**The task:**
Repeat exactly the lines below that lie between the line with "1426x840 pixels." and the line with "Task: Expand the", counting both of those lines as part of the answer.

(Saved data entries)
####################

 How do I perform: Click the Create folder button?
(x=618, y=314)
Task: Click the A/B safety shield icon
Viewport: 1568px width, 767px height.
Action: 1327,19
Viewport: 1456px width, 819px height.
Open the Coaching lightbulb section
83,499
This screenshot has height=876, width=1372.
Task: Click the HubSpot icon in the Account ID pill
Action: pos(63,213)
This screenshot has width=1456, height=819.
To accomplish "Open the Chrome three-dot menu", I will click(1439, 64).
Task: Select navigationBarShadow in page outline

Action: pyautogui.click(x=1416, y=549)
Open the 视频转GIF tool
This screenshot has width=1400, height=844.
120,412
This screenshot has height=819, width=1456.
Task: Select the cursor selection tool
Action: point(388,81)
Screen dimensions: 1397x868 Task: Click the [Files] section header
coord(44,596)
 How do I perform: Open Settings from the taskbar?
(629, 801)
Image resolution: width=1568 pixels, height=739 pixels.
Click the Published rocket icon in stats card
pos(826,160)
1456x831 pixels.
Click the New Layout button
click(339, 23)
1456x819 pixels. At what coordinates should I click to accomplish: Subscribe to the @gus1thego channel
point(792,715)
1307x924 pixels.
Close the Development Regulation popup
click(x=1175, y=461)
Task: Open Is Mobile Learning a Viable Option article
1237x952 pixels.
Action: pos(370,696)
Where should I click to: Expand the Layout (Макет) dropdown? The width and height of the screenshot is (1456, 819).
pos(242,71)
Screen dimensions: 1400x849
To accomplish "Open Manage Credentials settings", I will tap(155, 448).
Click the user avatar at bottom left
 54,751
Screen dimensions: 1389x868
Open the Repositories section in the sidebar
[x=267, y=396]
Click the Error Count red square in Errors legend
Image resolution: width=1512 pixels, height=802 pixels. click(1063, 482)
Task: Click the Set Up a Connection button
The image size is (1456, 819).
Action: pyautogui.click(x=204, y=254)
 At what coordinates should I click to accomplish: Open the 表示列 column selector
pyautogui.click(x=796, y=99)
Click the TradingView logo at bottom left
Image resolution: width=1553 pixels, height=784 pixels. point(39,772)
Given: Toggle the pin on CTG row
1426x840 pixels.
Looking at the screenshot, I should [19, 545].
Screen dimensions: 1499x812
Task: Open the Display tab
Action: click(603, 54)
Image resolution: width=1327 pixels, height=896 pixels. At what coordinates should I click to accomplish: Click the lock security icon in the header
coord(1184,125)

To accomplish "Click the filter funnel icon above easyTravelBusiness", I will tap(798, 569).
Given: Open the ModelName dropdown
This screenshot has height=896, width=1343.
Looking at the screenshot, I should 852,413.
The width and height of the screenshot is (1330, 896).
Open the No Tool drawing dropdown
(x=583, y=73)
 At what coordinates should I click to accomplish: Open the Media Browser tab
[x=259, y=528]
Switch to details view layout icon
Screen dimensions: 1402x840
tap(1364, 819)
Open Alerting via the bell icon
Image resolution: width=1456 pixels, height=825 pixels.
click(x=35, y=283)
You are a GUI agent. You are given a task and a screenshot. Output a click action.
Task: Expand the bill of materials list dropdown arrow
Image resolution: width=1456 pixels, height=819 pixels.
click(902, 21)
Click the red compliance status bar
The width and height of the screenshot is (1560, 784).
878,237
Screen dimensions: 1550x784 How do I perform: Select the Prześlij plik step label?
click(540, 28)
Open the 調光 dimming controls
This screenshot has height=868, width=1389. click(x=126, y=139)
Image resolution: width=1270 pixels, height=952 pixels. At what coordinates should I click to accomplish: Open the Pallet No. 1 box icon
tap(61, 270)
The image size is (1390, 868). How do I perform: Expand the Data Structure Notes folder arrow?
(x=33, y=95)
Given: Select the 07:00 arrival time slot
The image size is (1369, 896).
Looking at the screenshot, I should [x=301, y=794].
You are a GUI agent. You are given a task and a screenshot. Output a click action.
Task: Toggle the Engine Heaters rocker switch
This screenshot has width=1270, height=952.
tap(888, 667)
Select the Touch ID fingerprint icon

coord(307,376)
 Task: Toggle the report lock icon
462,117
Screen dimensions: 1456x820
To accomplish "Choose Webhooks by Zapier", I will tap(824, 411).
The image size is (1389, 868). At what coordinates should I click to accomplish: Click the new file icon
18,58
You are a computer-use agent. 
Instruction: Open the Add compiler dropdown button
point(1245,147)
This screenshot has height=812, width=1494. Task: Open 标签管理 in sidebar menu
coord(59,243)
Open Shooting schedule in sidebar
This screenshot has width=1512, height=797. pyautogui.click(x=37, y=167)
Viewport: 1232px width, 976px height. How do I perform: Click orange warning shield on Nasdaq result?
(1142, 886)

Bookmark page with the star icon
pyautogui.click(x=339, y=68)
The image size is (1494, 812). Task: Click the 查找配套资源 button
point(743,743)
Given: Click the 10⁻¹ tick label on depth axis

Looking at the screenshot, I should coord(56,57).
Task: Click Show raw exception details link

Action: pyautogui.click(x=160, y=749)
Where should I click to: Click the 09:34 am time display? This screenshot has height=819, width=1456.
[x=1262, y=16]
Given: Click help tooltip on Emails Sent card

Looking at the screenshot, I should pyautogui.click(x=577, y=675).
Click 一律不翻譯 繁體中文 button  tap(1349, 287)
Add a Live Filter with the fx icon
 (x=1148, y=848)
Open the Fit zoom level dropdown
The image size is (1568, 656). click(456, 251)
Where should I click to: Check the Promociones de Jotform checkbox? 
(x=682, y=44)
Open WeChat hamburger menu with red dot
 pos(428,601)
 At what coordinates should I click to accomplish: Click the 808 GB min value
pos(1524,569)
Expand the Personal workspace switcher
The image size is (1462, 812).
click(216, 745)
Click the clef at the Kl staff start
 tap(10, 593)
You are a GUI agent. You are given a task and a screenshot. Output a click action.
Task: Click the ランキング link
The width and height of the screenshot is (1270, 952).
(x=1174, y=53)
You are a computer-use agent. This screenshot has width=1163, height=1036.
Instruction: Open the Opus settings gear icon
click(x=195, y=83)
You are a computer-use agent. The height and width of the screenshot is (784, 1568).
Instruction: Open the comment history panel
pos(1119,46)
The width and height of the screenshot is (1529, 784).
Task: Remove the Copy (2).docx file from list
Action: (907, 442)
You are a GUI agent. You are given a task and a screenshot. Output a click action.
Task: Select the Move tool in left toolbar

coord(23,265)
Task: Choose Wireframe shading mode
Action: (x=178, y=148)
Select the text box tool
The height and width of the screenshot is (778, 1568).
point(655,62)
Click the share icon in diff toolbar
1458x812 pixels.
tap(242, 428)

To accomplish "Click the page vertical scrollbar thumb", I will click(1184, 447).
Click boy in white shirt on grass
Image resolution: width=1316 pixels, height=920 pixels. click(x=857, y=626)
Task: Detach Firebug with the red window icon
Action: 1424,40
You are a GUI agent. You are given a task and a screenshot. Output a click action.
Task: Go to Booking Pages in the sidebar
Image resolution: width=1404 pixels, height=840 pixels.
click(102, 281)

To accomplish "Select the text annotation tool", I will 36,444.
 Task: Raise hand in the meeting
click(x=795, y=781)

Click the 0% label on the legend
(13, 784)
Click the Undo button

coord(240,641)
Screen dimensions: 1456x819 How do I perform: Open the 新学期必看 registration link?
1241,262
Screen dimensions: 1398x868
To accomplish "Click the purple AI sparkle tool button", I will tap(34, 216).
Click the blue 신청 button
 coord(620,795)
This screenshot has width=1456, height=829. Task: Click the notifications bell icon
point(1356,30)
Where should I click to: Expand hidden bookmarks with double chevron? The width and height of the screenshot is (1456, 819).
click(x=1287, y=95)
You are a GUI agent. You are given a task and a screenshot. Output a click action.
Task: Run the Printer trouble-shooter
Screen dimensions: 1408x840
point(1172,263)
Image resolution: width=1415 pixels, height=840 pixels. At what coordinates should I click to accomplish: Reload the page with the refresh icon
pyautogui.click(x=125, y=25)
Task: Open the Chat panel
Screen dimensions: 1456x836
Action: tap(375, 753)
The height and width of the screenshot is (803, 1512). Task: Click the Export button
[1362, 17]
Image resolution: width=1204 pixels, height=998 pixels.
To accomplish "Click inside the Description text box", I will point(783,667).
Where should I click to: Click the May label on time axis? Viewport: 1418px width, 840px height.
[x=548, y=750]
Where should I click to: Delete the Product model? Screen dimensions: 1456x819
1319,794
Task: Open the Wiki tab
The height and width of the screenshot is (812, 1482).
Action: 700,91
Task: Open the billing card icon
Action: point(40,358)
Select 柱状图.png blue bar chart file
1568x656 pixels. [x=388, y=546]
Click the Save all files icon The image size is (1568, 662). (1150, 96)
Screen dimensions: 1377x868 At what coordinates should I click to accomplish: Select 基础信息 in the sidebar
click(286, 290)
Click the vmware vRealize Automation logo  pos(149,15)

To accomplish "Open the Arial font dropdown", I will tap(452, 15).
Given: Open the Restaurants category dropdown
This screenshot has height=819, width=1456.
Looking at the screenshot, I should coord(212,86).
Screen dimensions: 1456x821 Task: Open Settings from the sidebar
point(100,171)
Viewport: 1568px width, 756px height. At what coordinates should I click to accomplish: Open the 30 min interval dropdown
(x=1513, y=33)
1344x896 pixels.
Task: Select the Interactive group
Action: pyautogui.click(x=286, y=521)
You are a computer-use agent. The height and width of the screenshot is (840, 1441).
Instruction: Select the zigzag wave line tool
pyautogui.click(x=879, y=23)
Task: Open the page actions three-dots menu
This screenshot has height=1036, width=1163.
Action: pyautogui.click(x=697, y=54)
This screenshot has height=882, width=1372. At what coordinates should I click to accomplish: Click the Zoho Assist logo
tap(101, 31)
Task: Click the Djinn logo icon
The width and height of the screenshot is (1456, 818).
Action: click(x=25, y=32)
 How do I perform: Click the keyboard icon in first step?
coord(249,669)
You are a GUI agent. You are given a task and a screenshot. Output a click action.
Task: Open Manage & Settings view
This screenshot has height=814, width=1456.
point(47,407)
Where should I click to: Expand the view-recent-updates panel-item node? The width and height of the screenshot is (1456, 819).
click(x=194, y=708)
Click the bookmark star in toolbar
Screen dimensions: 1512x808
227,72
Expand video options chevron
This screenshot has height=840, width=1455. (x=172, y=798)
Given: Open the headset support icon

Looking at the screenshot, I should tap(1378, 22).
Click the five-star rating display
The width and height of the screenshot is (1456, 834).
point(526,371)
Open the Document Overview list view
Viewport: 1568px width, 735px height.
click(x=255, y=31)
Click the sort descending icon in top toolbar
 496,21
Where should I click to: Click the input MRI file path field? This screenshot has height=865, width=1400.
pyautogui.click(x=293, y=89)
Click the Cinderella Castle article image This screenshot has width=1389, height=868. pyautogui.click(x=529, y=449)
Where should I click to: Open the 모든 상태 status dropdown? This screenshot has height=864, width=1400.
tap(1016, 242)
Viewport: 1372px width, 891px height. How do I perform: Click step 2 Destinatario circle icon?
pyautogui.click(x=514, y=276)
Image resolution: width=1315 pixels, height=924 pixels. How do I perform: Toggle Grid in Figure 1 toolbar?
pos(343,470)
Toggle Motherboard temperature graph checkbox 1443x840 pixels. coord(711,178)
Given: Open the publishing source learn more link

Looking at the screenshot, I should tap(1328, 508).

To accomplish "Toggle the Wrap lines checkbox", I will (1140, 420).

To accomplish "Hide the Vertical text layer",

####################

**Solution to the exercise:**
1426x840 pixels.
Looking at the screenshot, I should [19, 545].
Screen dimensions: 1499x812
Task: Open the Display tab
Action: click(603, 54)
Image resolution: width=1327 pixels, height=896 pixels. At what coordinates should I click to accomplish: Click the lock security icon in the header
coord(1184,125)

To accomplish "Click the filter funnel icon above easyTravelBusiness", I will tap(798, 569).
Given: Open the ModelName dropdown
This screenshot has height=896, width=1343.
Looking at the screenshot, I should 852,413.
The width and height of the screenshot is (1330, 896).
Open the No Tool drawing dropdown
(x=583, y=73)
 At what coordinates should I click to accomplish: Open the Media Browser tab
[x=259, y=528]
Switch to details view layout icon
Screen dimensions: 1402x840
tap(1364, 819)
Open Alerting via the bell icon
Image resolution: width=1456 pixels, height=825 pixels.
click(x=35, y=283)
You are a GUI agent. You are given a task and a screenshot. Output a click action.
Task: Expand the bill of materials list dropdown arrow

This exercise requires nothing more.